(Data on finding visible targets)

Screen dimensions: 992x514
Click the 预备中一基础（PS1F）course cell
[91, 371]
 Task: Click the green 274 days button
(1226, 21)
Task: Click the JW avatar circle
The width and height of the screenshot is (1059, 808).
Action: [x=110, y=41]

*Brief*
List every line above that contains the word "Click".

*Answer to this exercise*
Click the 预备中一基础（PS1F）course cell
 Task: Click the green 274 days button
Task: Click the JW avatar circle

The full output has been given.